CO2CRC announced today that the CO2injection for the Otway Stage 3 Project has successfully commenced.
CO2CRC’s Otway Stage 3 Project trials next generation subsurface monitoring and verification (M&V) technologies to reduce the costs for monitoring in industrial applications.
CO2 storage projects require M&V to understand movement of the injected CO₂ plume in the subsurface.
Traditional methods monitor the CO2 from the surface and can be costly due to long-term planning and their interaction with farming or marine industries. CO2CRC developed with its research partners from CSIRO and Curtin University technologies which instead provide an on-demand image of the CO2 plume in the subsurface. The monitoring techniques have a lower surface environmental footprint, can be operated and monitored remotely, are more cost-effective and come with a high level of reliability.
“Initial estimates show the technologies being tested could provide a cost saving of up to 75 percent of monitoring costs over traditional monitoring technologies,” said David Byers, CEO of CO2CRC.
“CO2 injection has commenced at a rate of 140 tonnes per day and we have established good communication between the injection well and the monitoring wells and the storage reservoir is responding to CO2 injection as predicted.”
“CO2 injection will pause in early Jan 2021, when around 5,000 tonnes of CO2 will have been injected. At this point we will perform our first pressure tomography measurement as well as an intermediate surface based seismic survey, allowing comparison between traditional M&V techniques and the novel technologies and methodologies deployed as part of the Otway Stage 3 Project.”

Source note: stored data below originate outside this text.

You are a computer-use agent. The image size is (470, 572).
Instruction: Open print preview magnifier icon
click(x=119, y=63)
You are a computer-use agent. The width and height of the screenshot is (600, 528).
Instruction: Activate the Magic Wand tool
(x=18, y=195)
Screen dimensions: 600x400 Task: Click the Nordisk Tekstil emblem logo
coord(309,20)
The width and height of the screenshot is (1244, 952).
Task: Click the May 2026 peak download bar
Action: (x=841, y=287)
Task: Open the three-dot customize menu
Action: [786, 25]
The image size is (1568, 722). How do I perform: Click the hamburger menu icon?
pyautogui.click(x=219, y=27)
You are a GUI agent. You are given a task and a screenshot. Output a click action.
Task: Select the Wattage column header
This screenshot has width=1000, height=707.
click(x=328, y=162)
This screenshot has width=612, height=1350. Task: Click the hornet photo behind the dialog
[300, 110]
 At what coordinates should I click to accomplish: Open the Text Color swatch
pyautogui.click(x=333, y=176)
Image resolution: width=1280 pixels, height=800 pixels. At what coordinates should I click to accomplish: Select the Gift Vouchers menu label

“We are already seeing significant improvements in data collection and processing times. The Stage 3 technologies will enable operators to track the plume on demand, as it moves through the storage reservoir. This will allow operators to reduce the number of on-going repeat surface seismic acquisition operations and significantly reduce on-going monitoring costs.”
“The M&V techniques will provide regulators and communities with ongoing confidence that CO2 injected deep underground is permanently stored within the bounds of the storage formation in large scale CCUS projects.” He said
After the January pause, a further 10,000 tonnes of CO2 will be injected with additional measurements made after each 5,000 tonnes to further test the sensitivity and accuracy of the new M&V techniques. Research and analysis of data will continue into 2022.